_INPUT RECORDS_
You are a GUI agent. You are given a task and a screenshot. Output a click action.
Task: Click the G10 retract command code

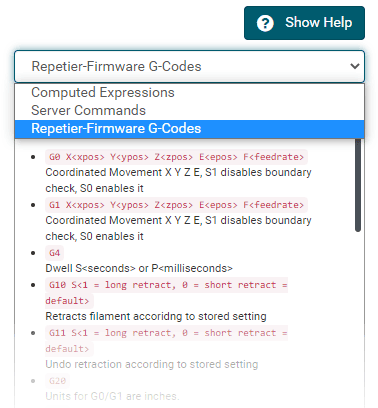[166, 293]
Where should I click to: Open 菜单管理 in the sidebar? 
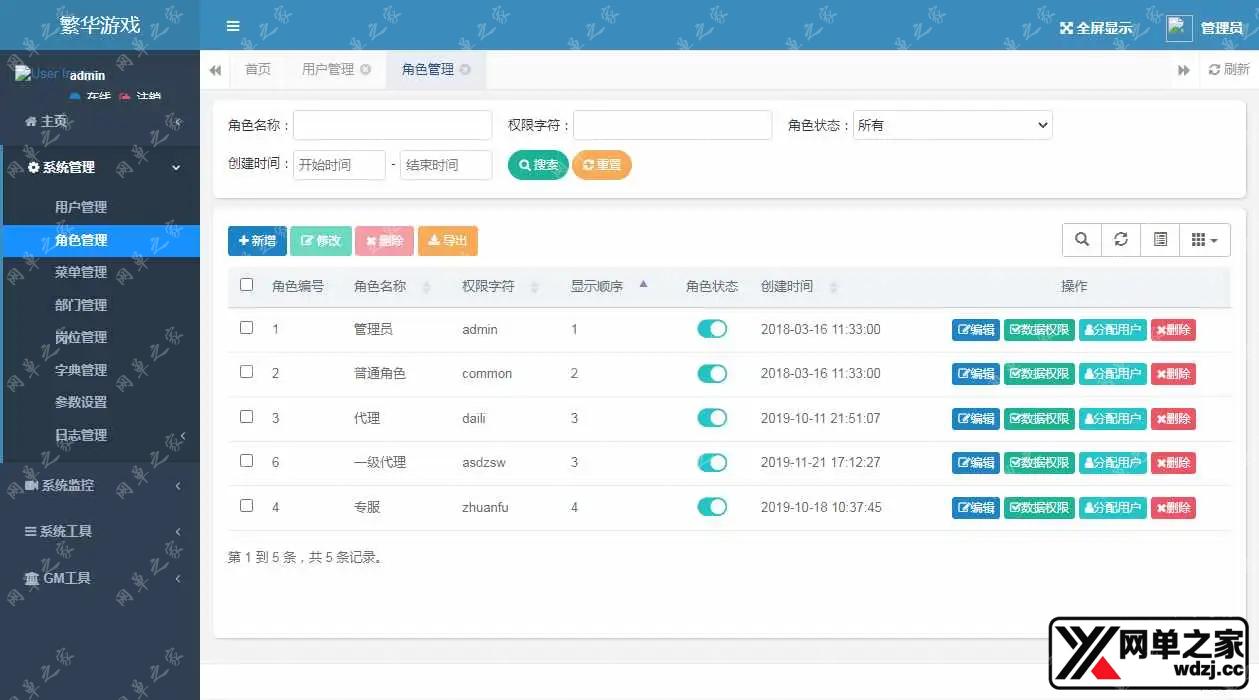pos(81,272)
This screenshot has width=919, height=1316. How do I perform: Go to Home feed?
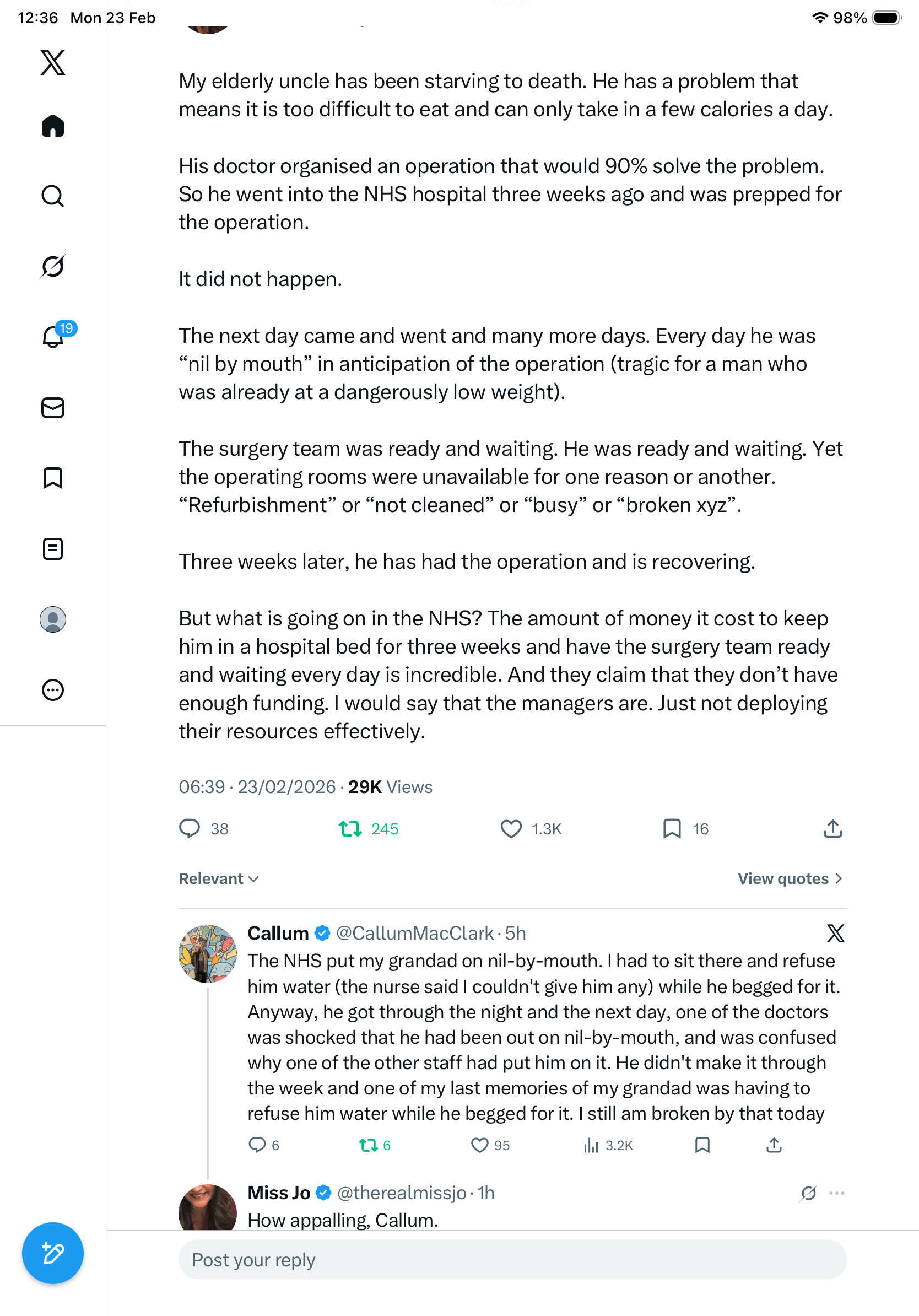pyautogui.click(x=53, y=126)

_WHAT NEEDS TO BE DONE_
Reproduce the lines from the one holding "Where should I" through the end of the entries above exactly, keeping both ends and dropping every picture.

_TASK SOLUTION_
Where should I click to: Open 菜单管理 in the sidebar? 
pos(81,272)
This screenshot has width=919, height=1316. How do I perform: Go to Home feed?
pyautogui.click(x=53, y=126)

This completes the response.